CEO da Microsoft pede para parar de chamar IA generativa de ‘lixo’

Recentemente, o termo “slop” foi eleito como a palavra do ano pelo dicionário Merriam-Webster. No contexto, essa palavra foi definida como “conteúdo digital de baixa qualidade, geralmente produzido em grande volume por meio da inteligência artificial”. Embora tenha sido muito usada em 2025, faz sentido em alguns casos.

Satya Nadella, CEO da Microsoft, não aprova essa caracterização negativa. Em uma postagem no SN Scratchpad, ele enfatizou a necessidade de ir além da discussão entre “slop” e “sofisticação”. Nadella defendeu que é essencial encontrar um novo equilíbrio no uso dessas ferramentas cognitivas que, segundo ele, influenciam como as pessoas se relacionam.

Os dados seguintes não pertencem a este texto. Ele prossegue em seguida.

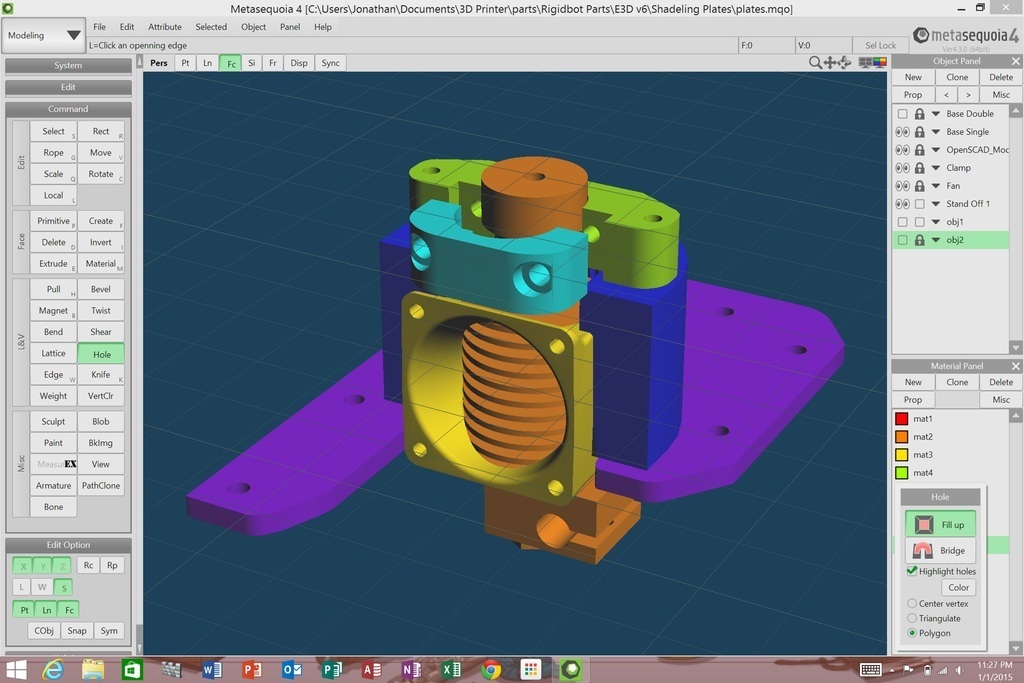
Task: Open the Object menu
Action: click(x=253, y=27)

Ainda que a mensagem central de Nedalla seja clara, a forma como foi expressa está repleta de jargões difíceis. Isso deixa a leitura um tanto confusa. Para ele, a questão agora não é só sobre o futuro da tecnologia, mas também sobre como moldar seu impacto no mundo, especialmente no setor de games.

E, depois de tudo isso, é certo que a inteligência artificial vai ser um dos tópicos mais discutidos na indústria de jogos neste ano. Algumas empresas, como a Larian, já admitiram estar explorando as possibilidades da tecnologia. Ao mesmo tempo, outras, como a Sandfall Interactive, decidiram não usar mais IA após receber críticas por incluir arte gerada em seu jogo premiado, Clair Obscur: Expedition 33.

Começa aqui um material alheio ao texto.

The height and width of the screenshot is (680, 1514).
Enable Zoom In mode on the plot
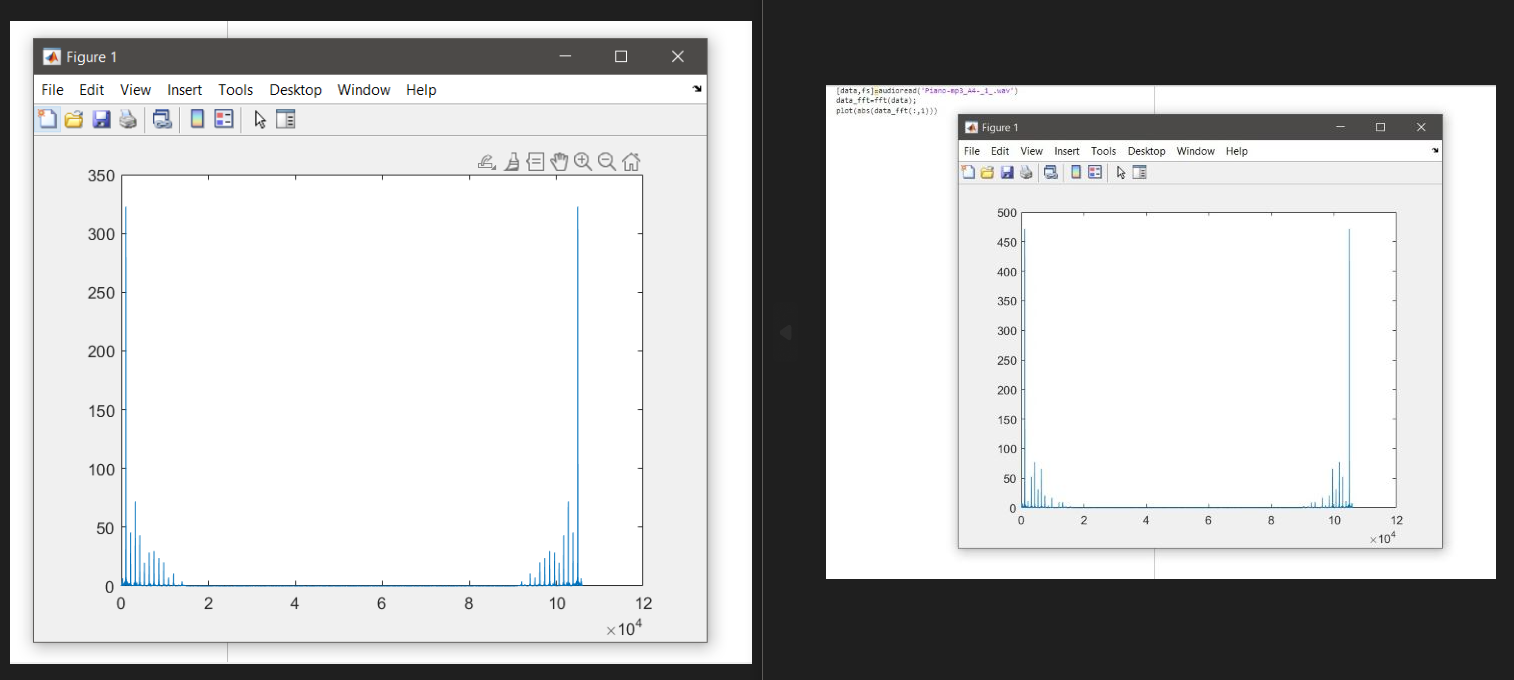[x=583, y=161]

Os dilemas éticos no uso da IA não parecem ter uma solução à vista, já que essa tecnologia é alimentada, por sua vez, pela criatividade humana. Além disso, o impacto ambiental e econômico da IA será um tema central nas conversas deste ano.

Para a Microsoft e Nadella, que apostaram pesado na inteligência artificial gerativa, este ano pode ser decisivo para o futuro da empresa.